Hopefully we will be wise enough to not require trans people to prove their trans-ness scientifically. People have a right to do what they wish with their bodies and express their gender in a way that feels right to them, and should not be required to match some artificial physical diagnosis of what it means to be trans. Even if it turns out that most trans people do share certain brain structures or patterns. There will always be exceptions and that doesn’t mean we get to label someone’s identity as inauthentic.

[-] metallic_z3r0@infosec.pub 8 points 8 months ago

Unlikely as it might be, maybe the 10% error rate is from gender queer people that haven't realized/faced it yet.

[-] LibertyLizard@slrpnk.net 12 points 8 months ago* (last edited 8 months ago)

There are a lot of potential explanations. In essence they built a model to categorize brain features into male and female, and then tested this against their label of male or female on each brain. So this could result from problems with the model predictions—or just as easily from their “correct” labeling of each brain as male or female.

So a big question is how did they define male and female? By genetics? By reproductive anatomy? By self reported identity? This information was not in the article. All of these things are very likely correlated with things happening in the brain, but probably not perfectly. It’s worth noting that many definitions of sex do not consider gender identity at all—if such a definition was used, then a trans-man might be labeled female in their data, whether they have reckoned with their identity or not.

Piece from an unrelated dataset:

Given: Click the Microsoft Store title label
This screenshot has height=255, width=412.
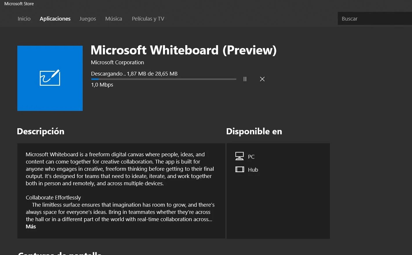Looking at the screenshot, I should [x=19, y=3].
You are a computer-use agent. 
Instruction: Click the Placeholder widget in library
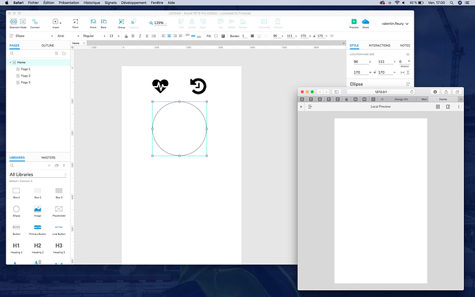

[-] knightly@pawb.social 7 points 8 months ago

I looked into this, the study analyzed three pre-existing fMRI datasets.

I wasn't able to find any info on how these projects assessed sex/gender of participants.

[-] june@lemmy.world 1 points 8 months ago

Based on this, I’d assume they just used AGAB as that’s how medical professionals approach patients in their care.

[-] GenderNeutralBro@lemmy.sdf.org 6 points 8 months ago

Given any finite data set above a trivially small size/complexity, and an undefined set of criteria, the odds of meaningless patterns appearing are extremely high.

Machine learning algorithms are basically automated P-hackers when misused. Be skeptical of any conclusions drawn from ML that are not otherwise verifiable.